Costa Rican constitutional article

The article 75 of the Constitution of Costa Rica establishes Catholicism as the country's state religion. (Note: Article 2 of the Constitution of Argentina explicitly states that the government supports the Roman Catholic Apostolic Faith, but its not the state religion.) Current debate about the issue and the passing toward a full secular state are in the public and political debate. This article is also the only one in the Title VI, only chapter of the Constitution dealing with religion.

==Text of the article==

La Religión Católica, Apostólica, Romana, es la del Estado, el cual contribuye a su mantenimiento, sin impedir el libre ejercicio en la República de otros cultos que no se opongan a la moral universal ni a las buenas costumbres.

English translation according to the site CostaRicanLaw.com:

The Roman Catholic and Apostolic Religion is the religion of the State, which contributes to its maintenance, without preventing the free exercise in the Republic of other forms of worship that are not opposed to universal morality or good customs.

==Controversy==

Like other issues as same-sex marriage, marijuana legalization, in vitro fertilization and abortion, church-state separation is an issue that often splits conservative and progressive voters in Costa Rica.

Costa Rica like many Latin American countries has three main religious communities; Catholics (52%), Evangelical Christians (22%) and non-religious including agnostics and atheists (17%).
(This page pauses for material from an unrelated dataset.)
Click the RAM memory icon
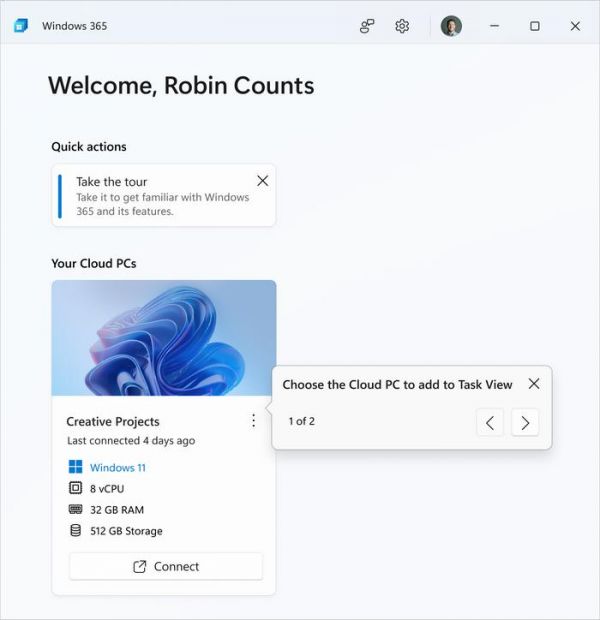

Whilst Catholics are split on the issue, most non-religious citizens support the secular state whilst more Evangelical Christians oppose it (despite the fact that Evangelism is not the official religion and would not be affected by the measure), mostly because they see it as a gradual transition toward state atheism.
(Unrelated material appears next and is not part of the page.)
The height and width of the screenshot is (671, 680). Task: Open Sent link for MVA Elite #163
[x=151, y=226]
The National Liberation Party, Citizens' Action Party and Broad Front support church-state separation whilst the Social Christian Republican Party, Costa Rican Renewal Party, National Restoration Party and New Republic Party oppose it.

There is a constitutional reform bill under discussion in the Legislative Assembly in parliamentary committees, however as the Evangelical caucuses oppose it its advance have been null.

==Public opinion==

In 2011, 41% of Costa Ricans were in favor of eliminating article 75 of the Constitution according to a Unimer poll. A National University survey of 2014 showed only 25% of support for such reform. A survey made by the University of Costa Rica in 2017 found the same results; 25% support.
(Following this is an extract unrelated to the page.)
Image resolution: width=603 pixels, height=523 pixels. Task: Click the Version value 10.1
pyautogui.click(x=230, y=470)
A sociological study made between 2013 and 2014 showed that most practicing Catholics support a secular state as they consider that the economic bond between church and state functions as a "gag" on the Church and support the separation of church and state, a position also held by most non-practicing Catholics. Non-religious people vastly support secularism and argue that no church should receive state funding.

Neo-Pentecostals on the other hand fiercely oppose laicism as they see the secular state as state atheism, and consider that the current status of a confessional state also protects the Evangelical Churches. Historical Protestants on the other hand tend to understand better the difference between secularism and atheism and some support the secular state. However, a large number of these non-Neo-Pentecostal Protestants argue that all churches should receive state funding and that Costa Rica's official religion should be Christianity and not Catholicism in particular.

Finally, religious minorities such as Muslims, Baháʼís, Zen, Tibetan and Nichiren Buddhists, Taoists, New Agers, and Hindus overwhelmingly support a secular state and laicism, and consider that no religion should receive state funding.